As for the effect of short-read polishing on short-read assemblies, the results were clear: polishing either made no difference or it introduced errors. There was not a single case where polishing reduced the error count. Polypolish introduced the fewest total errors (5) and POLCA introduced the most (58). Introduced errors were mostly found in or near repetitive sequences, once again highlighting that repeats are the bane of genome assembly.9 So my recommendation is simple: don’t polish after a short-read Unicycler assembly!

Footnotes

  1. 130× to 700× for ONT reads, 550× to 820× for Illumina reads. 

  2. I actually use a doubled version of the reference genome, where each circular sequence is duplicated. This allows for a contig which spans the start/end boundary to align in a single alignment. We did something similar in our long-read assembler benchmarking paper – see Figure S6. 

  3. I counted unaligned parts plus all non-match CIGAR parts (X, I and D) as errors. I also counted each base of an insertion/deletion as an error, e.g. a 100-bp deletion counts as 100 errors. This makes my error counts and corresponding accuracy qscores very unforgiving in the case of structural errors. 

  4. All 135 pre-polishing errors in the Salmonella assembly were in the plasmid contig, which failed to circularise in the Illumina-only assembly and also contained some errors. These seem to be related to very low Illumina read depth in the affected regions. 

  5. The 341 pre-polishing errors in the Vibrio assembly occurred at 3 locations. The first was an AACAGC tandem repeat – based on long reads, there are 32 copies, but the Illumina assembly cut this down to 21 copies. The second was an inexact 134-bp tandem repeat – based on long reads, there are ~6.5 copies, but the Illumina assembly cut this down to 4.5 copies. The third was a cluster of 7 mismatches. I can’t explain this one, other than to say the Illumina reads in this region have a lot of errors. Curiously, the low-k-mer SPAdes graph (k=27) got the sequence right, but the final graph (k=127) got it wrong. 

  6. The one pre-polishing error in the E. coli assembly was in the rRNA operon, a 7× repeat. This was collapsed down to a single contig in the Illumina-only assembly, but there is some variation in the operon, so the Illumina contig represents a consensus sequence, and that consensus is not an exact match for any of the actual instances. 
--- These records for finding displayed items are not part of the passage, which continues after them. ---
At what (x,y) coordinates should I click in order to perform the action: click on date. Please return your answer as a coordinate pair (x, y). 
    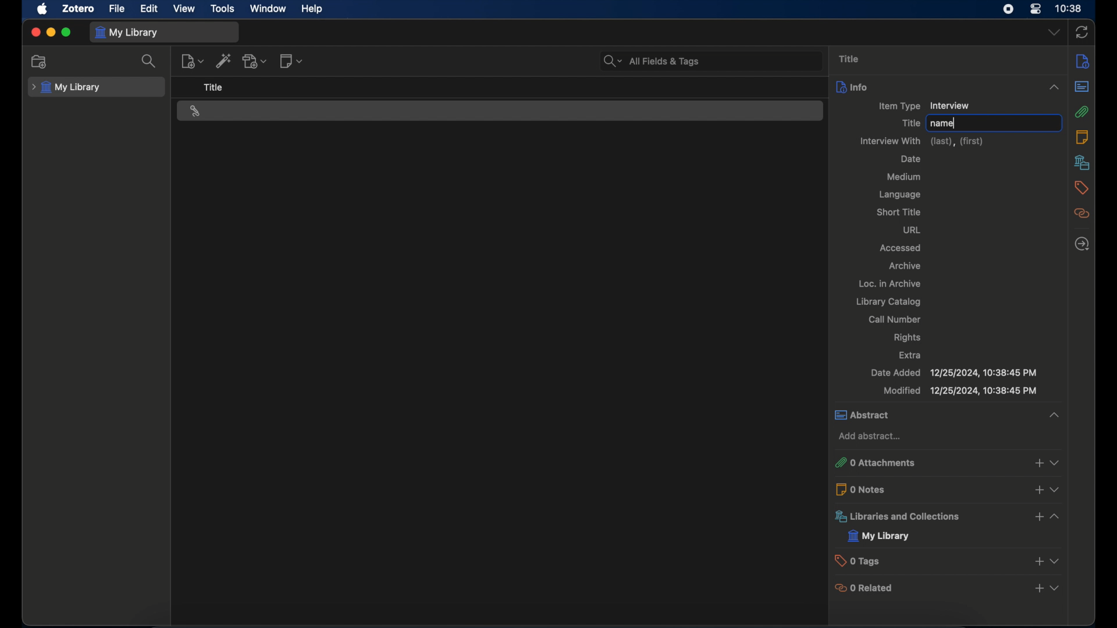
    Looking at the image, I should click on (911, 159).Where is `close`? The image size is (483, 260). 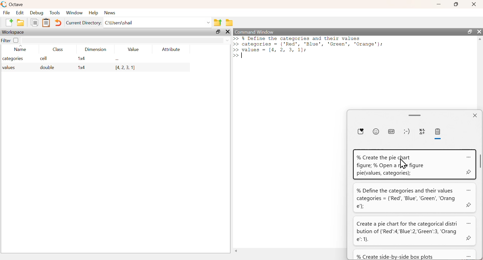
close is located at coordinates (476, 115).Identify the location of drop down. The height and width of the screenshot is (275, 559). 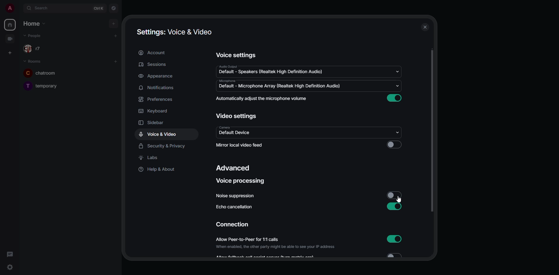
(397, 71).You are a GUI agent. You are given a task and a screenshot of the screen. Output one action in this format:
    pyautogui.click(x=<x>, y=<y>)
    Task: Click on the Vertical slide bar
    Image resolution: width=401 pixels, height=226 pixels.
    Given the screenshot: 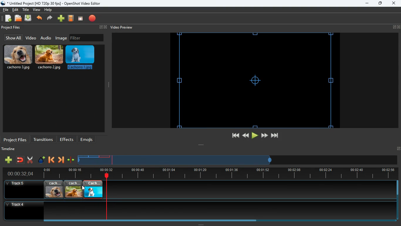 What is the action you would take?
    pyautogui.click(x=398, y=200)
    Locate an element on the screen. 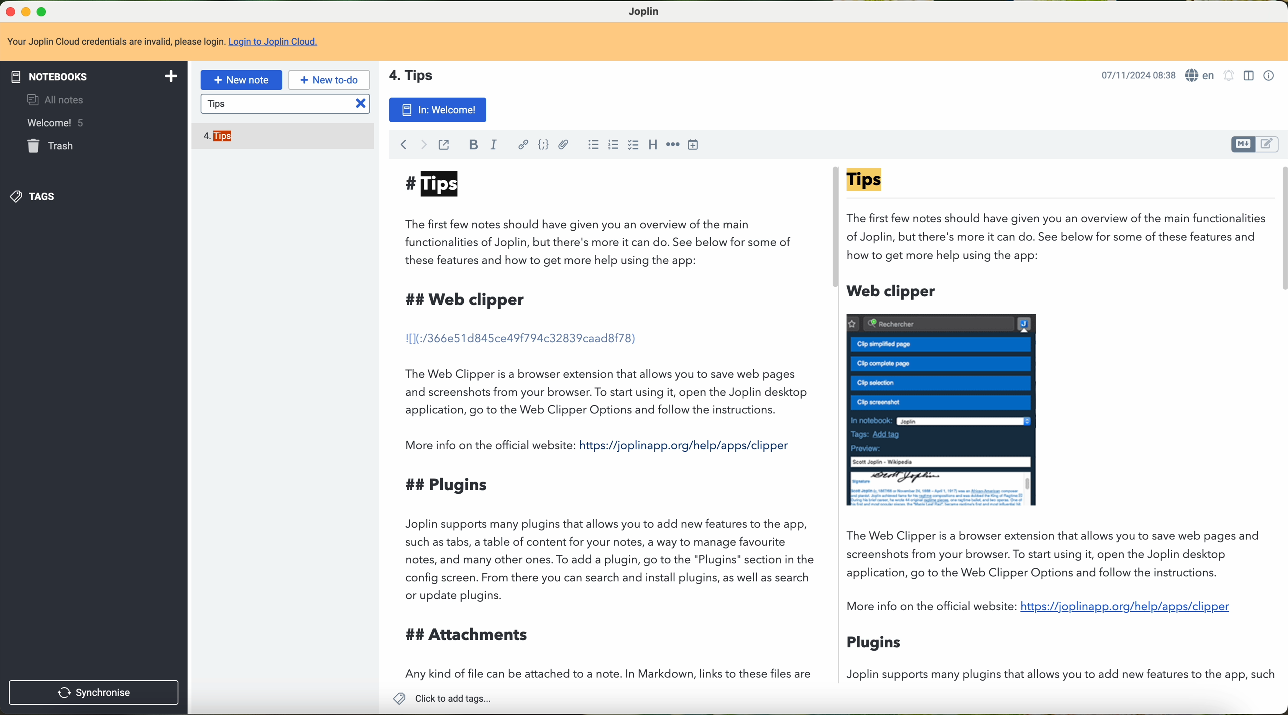 The image size is (1288, 715). PluginsJoplin supports many plugins that allows you to add new features to the app, such is located at coordinates (1056, 658).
  7. The one pre-polishing error in the Campylobacter assembly was in a G×10 homopolymer: my ‘truth’ assembly had G×10 and the Illumina-only assembly had G×11. The Illumina reads were pretty evenly split between G×10 and G×11. I decided that G×10 was better because the R10.4.1 reads supported that length and the corresponding open reading frame was longer with G×10. But there may be heterogeneity here, i.e. both lengths are correct. 

  8. For details on long-read-first hybrid assembly, see our ‘perfect assembly’ paper and accompanying online tutorial

  9. This is why long reads are so much better for assembly: they can usually span all repeats in a bacterial genome, which effectively means there are no repeats.